Back in July, I interviewed author Dave Bossert about his upcoming book, 3D Disneyland: Like You’ve Never Seen It Before. We ordered and received the book last month and I finally sat down with it to write up a review. 3D Disneyland: Like You’ve Never Seen It Before can be ordered on Amazon and there are limited autographed copies at Old Mill Press still as of this writing. No matter where you order it from, this is a wonderful book for Disneyland fans. The photos come from the Ted Kierscey collection, I had the opportunity to speak with him as well. As a boy in the 1950s, he brought his 3D camera to Disneyland about two weeks after the park opened.


Retired Imagineer Tom Morris handles the foreward, and impresses upon the reader how the book is one to be experienced. He also gives a few tips on what to look for, including Snow White’s Grotto before she and the Seven Dwarfs arrived.

Dave Bossert writes the introduction. He talks about his first introduction to 3D photography being a Viewmaster (which is what the photos in the book remind me of). He discusses the history of Stereoscopic photography and about how it works. The book itself has very little text except for captions next to each photo, so really the introduction is the text. Bossert continues with how he worked with master special effects animator Ted Kierscey at Walt Disney Animation Studios, and there is a little bio of Kierscey within that. Bossert first suggested to Kierscey 25 years ago that there should be a book of his photos. The book photos are from 1955-1958, then in 1980 and there are more contemporary photos from Patrick Swinnea, who also helped “convert the left and right eye views of Ted’s collection to the anaglyph images needed for the book.”

There is a pair of paper 3D glasses tucked into the book, which is a nice size for a coffee table at 9.25 x 1 x 12.25 inches and 200 pages. Some of the photos in the book are worth the price of it alone. To see the Moonliner (which it says was taller than Sleeping Beauty Castle) in 1958 and then the Monsanto House of the Future in 3D is incredible. I owned a Viewmaster as a kid, and this is what the book is like for me. It makes me feel like I am there. The book makes me wish I visited when the Skyway was still a thing there (I rode the Walt Disney World one often).

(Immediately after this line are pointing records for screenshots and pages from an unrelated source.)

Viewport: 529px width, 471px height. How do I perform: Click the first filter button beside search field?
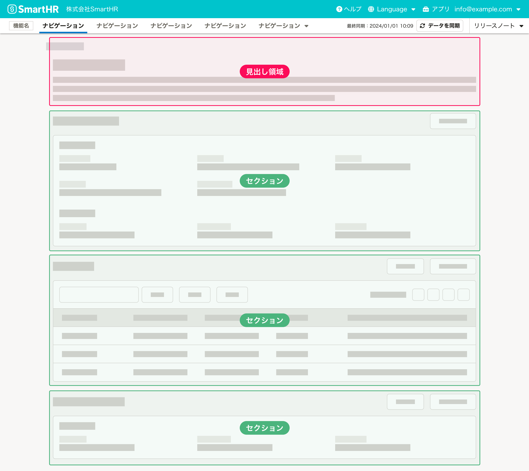pyautogui.click(x=157, y=295)
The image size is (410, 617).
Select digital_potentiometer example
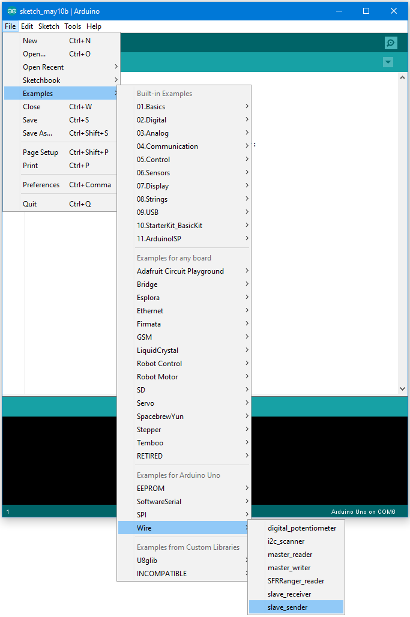302,528
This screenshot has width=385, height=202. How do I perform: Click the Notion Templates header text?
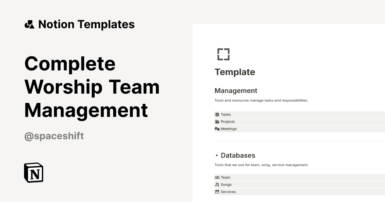click(86, 24)
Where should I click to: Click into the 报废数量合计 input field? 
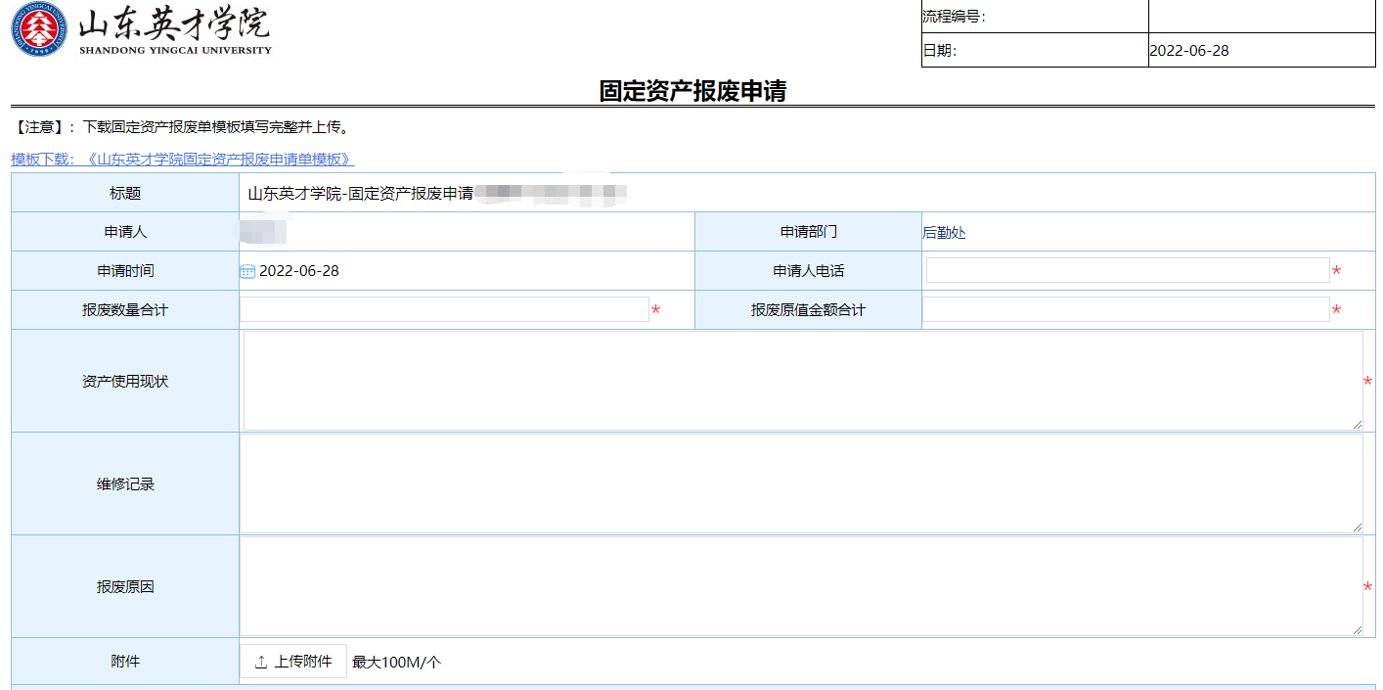pyautogui.click(x=444, y=310)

When I look at the 1980 photos, I think of them as current because I was a teenager at the time – yet it is 40 years ago now and only 3 years after I started visiting Walt Disney World. To see the difference in clothes guests wear is very interesting. Back in the 1950s, guests dressed up to go to Disneyland. There is a beautiful photo on page 123 of Sleeping Beauty Castle and I would not guess it was from 1955 except for the clothing guests have on. There are 3D Jungle Cruise photos from 1955, 1980 and 2019. Bossert had told me that there were some photos that wouldn’t have as strong a 3D look to them and that is true, but most of the photos have wonderful depth to them.

 3D Disneyland: Like You’ve Never Seen It Before will be one of my favorite books of 2020 and overall one of my favorite Disneyland books.

Official information: 3D Disneyland: Like You’ve Never Seen It Before showcases a rare, never-before-seen collection of 3D photographs of Walt Disney’s theme park in all its glory. Disneyland is captured in “time and space” from opening week in July 1955 through the 25th Anniversary in 1980 and beyond. See attractions that no longer exist like the Skyway to Tomorrowland and Fantasyland, the original Submarine Voyage, Conestoga Wagons, and more along with vantage points that have changed drastically over the decades. 3D Disneyland: Like You’ve Never Seen It Before is full of memories for some and a glimpse into the past for those too young to have visited Disneyland at its beginnings. It will enthrall theme park fans of all ages with its stunning three-dimensional views of a bygone era at the original Disneyland park. 3D Glasses Included!